“And his spirit it was, Annette, that appeared to your mother in the road that night, the very hour that he died. For it was borne in on me that he had met her in the way, as he had said, and I asked her, as she lay a-dying, if it was Paul that she had seen; and she looked at me with eyes that spoke as plain as the speech that she had lost: and said that it was he.”
Jules was ordinarily a silent man: he told the story slowly, with long pauses between the sentences: and when he had once told it, he never spoke of it again.
Now Annette thought of many things in her quiet, clear-sighted way. She knew that her mother had been found senseless at the foot of the menhir, which they called Jean of Kerdual, just beyond the crest of the hill: and she had often noticed the shadow which the great, weird stone threw across the road, and thought how like it was (especially by moonlight) to the figure of a fisherman with his peaked cap and blouse. She believed there was more in this than a chance resemblance; for to a Breton girl the supernatural world is very real: and she had no doubt that the spirit of Paul’s father haunted the stone that was so like his bodily form, and that on the night when he was drowned, the dumb menhir had found voice, and had spoken to her mother in his name. Annette always avoided Jean of Kerdual, if it was possible to do so, and would never let his shadow fall upon her. She felt that the solemn, world-old stone was in some way hostile to her, and attributed her dumbness to its influence.

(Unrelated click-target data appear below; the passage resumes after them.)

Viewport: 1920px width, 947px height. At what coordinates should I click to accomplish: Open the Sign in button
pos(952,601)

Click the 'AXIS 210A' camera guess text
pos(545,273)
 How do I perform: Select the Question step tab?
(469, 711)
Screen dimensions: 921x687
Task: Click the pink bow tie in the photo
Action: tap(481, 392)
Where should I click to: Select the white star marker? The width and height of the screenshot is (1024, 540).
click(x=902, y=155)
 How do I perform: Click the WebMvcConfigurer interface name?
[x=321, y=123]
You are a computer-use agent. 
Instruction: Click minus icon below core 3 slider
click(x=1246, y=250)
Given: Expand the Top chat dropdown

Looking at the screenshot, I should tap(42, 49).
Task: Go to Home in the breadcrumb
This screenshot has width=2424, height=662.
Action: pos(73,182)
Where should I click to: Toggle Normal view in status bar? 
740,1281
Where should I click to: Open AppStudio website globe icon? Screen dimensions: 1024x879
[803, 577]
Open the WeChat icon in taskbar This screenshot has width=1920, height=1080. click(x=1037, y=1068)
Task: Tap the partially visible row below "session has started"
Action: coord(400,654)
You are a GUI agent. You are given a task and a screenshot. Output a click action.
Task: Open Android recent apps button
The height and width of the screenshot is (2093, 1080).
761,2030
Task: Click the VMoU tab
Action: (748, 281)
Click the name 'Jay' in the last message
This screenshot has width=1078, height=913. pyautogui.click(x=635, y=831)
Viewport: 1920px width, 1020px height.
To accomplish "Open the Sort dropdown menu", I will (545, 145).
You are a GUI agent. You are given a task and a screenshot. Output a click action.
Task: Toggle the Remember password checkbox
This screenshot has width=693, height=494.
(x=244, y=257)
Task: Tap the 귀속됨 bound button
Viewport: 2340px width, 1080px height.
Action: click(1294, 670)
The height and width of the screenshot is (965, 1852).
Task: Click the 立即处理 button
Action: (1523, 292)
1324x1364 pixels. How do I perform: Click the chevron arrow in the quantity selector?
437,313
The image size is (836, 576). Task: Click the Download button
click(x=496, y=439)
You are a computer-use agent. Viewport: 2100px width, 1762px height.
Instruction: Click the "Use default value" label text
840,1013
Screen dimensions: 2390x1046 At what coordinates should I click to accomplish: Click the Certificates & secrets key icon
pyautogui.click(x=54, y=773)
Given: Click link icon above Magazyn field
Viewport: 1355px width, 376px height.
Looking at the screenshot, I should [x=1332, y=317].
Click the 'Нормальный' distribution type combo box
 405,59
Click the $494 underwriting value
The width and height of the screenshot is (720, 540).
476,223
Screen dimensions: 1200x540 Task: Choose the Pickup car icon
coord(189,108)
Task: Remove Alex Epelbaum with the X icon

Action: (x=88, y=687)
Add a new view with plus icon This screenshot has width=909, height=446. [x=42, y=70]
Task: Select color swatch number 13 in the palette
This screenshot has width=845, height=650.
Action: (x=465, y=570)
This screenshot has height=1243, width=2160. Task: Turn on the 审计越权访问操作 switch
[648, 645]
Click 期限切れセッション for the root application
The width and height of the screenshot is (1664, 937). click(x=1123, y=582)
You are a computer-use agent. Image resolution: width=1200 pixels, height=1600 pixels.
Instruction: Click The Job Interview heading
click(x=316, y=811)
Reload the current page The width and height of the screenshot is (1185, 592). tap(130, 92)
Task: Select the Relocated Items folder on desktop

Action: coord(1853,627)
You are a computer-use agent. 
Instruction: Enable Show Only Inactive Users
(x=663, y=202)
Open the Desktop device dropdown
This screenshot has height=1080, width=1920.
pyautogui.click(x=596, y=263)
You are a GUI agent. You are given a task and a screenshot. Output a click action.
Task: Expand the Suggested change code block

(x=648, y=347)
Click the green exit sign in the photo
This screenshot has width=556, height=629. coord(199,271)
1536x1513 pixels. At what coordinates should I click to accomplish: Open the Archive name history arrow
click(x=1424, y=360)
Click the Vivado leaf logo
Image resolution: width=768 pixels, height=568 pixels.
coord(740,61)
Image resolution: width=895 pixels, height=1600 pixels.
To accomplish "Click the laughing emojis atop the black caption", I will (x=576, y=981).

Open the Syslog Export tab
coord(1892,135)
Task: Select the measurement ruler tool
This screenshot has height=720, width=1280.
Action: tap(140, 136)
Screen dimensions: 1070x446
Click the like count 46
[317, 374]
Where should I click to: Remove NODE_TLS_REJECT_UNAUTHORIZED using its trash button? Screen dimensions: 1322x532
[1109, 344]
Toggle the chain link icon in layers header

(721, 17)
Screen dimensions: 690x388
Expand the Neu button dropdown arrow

She often wished that she and her father did not live so near the stone. It had come to be like a nightmare to her. She would dream that it stood threateningly over her, enveloping her in its shadow: that she was struggling to speak, and that it reached forth a hand, heavy as stone, and laid it on her mouth, stifling utterance. Then the paralysis that had fettered her tongue from her birth, would creep over the rest of her senses and over all her limbs, till she lay motionless and helpless under the hand of the menhir, like a stone herself, only alive and conscious. This dream had come more frequently since Paul had been away, and Annette would often look up and down the road—that road which was her only link with the world beyond—in the vague hope that it might one day bring her some deliverance.
And now, as she stood listening to the galloping hoofs, she had an odd feeling that Jean of Kerdual was threatening once more to render her powerless, but that this time he would not prevail: for that something was coming along the road, nearer—nearer—with every gallop, to free her from him for ever. Then suddenly the sounds changed: the horseman was ascending the hill on the other side, and the galloping grew laboured and slower. Would he never come into sight? It seemed to Annette that she could bear it no longer: she set off and ran along the road and up the hill, to meet the unseen rider.